Au fur et à mesure que les ateliers avançaient, je gagnai en assurance et j’appris à me laisser moins surprendre par leur franc-parler. Quant à eux, ils comprirent qu’ils devaient me respecter comme tout un chacun. Nous nous connaissions désormais davantage et il devenait plus facile d’échanger, de dialoguer, d’apprendre dans une atmosphère détendue, et de rire ensemble sans pour autant faire du copinage car chacun restait dans son rôle.

J’avais vite réalisé, au début du projet, qu’il me serait impossible de suivre mot pour mot ma préparation d’atelier.
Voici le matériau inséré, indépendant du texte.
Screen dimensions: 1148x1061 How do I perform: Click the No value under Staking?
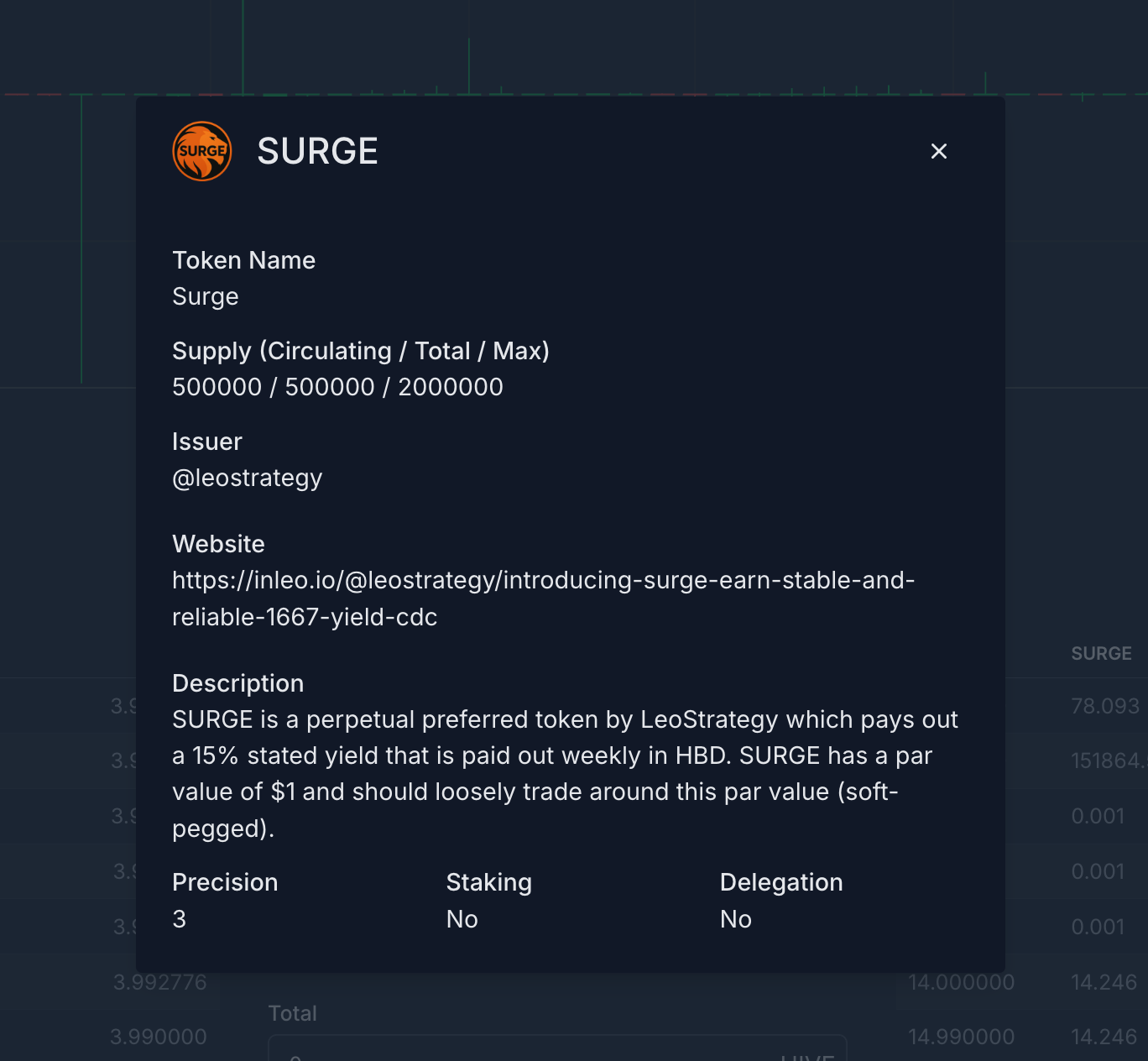tap(462, 919)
L’essentiel m’a alors semblé être de trouver comment répondre à leurs attentes et besoins, tout en maintenant les principaux objectifs que je m’étais fixés, et en suivant le fil conducteur envisagé.
J’avais souhaité ne pas rendre l’intervention trop scolaire. Elle aura finalement, je crois, été trop scolaire au goût des élèves comme au mien. C’est un des points que j’aimerais améliorer si je suis amenée à renouveler l’expérience. L’usage de l’autorité a parfois été nécessaire, notamment lorsque certains voulaient mener la barque dans une direction s’opposant au respect des règles de la classe et de l’atelier. Mais j’essayais en même temps de leur faire comprendre que j’étais supposée être là, non pour exercer une autorité sur eux et les réprimander, mais pour leur faire partager un savoir et des valeurs afin qu’ils en tirent quelque chose.
A la fin du projet, j’avais perçu dans l’expression ou le discours de beaucoup d’entre eux une certaine joie à citer le nom de Rodin ou Picasso, à mentionner leurs œuvres et raconter l’histoire de quelques personnages. Leurs airs de « je m’en fous » si marquants en début de projets, avaient laissé place à une volonté d’apprendre et un potentiel créatif, sans doute bien trop souvent freinés par l’image de « simples jeunes de banlieue » qui leur est couramment attribuée.  
Ils avaient, m’a-t-il semblé, commencé à prendre conscience que l’art était à leur portée : à leur habituel discours « c’est pas pour nous ça », s’était substitué la conviction que l’art pouvait être fait non seulement pour eux mais aussi par eux.
Quant à moi qui n’étais pas parvenue à faire tout ce que je souhaitais entreprendre, j’avais saisis une fois de plus que la recette d’un échange fructueux n’est pas tant la quantité que la qualité du discours.